Un caillou jeté dans l’eau produit des ondes concentriques qui s'étendent jusqu’au rivage, s’y reflètent et se renforcent ou s’affaiblissent en se superposant. C’est ce que l’on appelle des interférences.

Guido Barthels, Portfolio Manager, ETHENEA Independent Investors SA

Parfois aussi, les marchés financiers sont comme l’eau dans laquelle on jetterait des cailloux. Néanmoins, les interférences d’ondes qui en résultent se voient rarement de manière aussi claire et nette que dans les graphiques ci-dessous.

Pendant la seconde quinzaine du mois de janvier 2018, les rendements à 10 ans des bons du Trésor américain ont entamé une hausse ininterrompue et en apparence inéluctable. Donald Trump venait de faire passer sa réforme fiscale, considérée comme très favorable à l’économie. L’élan ainsi donné à l’activité économique devait, selon le marché, donner lieu à une hausse de l’inflation.

Vendredi 2 février 2018, après la publication de statistiques mettant en évidence une hausse des salaires américains de 2,6% à 2,9%, les rendements à 10 ans des bons du Trésor ont gagné plus de 5 points de base pour s’établir à plus de 2,83%, un niveau qu’ils n’avaient plus atteint depuis 2013. Dans le même temps, l’indice des actions américaines S&P500 a abandonné plus de 2% par rapport à la séance de la veille, et 4% par rapport à la semaine précédente. Le très médiatique indice Dow Jones a cédé plus de 500 points le même vendredi. La tension sur les marchés était alors très forte. L’indice de volatilité VIX s’est inscrit en hausse pour la première fois depuis de nombreux mois, progressant de 15 points à 17,3.

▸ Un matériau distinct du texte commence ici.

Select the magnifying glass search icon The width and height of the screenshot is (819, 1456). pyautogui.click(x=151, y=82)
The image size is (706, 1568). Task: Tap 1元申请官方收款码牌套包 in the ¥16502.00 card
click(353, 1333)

Pour faciliter la compréhension du contexte, il convient de préciser ici qu’un grand nombre d’intervenants de marché pensaient que la volatilité resterait très faible pendant une période prolongée. Certains produits structurés spéculant sur la présence durable d’une volatilité modeste (les ETN «reverse VIX»¹) étaient alors très appréciés des investisseurs. L’un des favoris parmi ces instruments était l’ETN XIV (Inverse VIX) émis par Credit Suisse, auteur d’une performance mémorable de 186 % en 2017. Et ce, à une époque où l’on exprimait la performance en points de base plutôt qu’en pourcentage. Les éventuels avertissements comme ceux figurant dans le prospectus de l’émetteur, prévenant que ce produit n’était pas adapté à un horizon de placement à long terme et que sa valeur attendue était proche de zéro, n’ont pas vraiment effrayé les investisseurs².

Et ce qui devait arriver arriva. La hausse du VIX au-dessus de 17 ce même vendredi 2 février a entraîné de nouvelles ventes de contrats à terme sur le VIX. L’indice dépassait 38 le 5 février et 50 le jour suivant.

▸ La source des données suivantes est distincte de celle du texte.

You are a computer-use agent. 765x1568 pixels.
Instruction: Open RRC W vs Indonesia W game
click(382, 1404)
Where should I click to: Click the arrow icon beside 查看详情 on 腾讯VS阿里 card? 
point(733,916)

Il s’agit là de la fameuse pierre jetée dans l’eau qui a déclenché les vagues!

En l’espace de trois jours, le niveau de l’indice VIX a été multiplié par quatre! Le 6 février, les produits structurés décrits ci-dessus ont perdu 95% de leur valeur par rapport à la veille. Les plus de 180% de hausse enregistrés en 2017 avaient peut-être de quoi impressionner, mais ceux qui n’ont pas vendu leur position à temps ont plongé dans le chaos.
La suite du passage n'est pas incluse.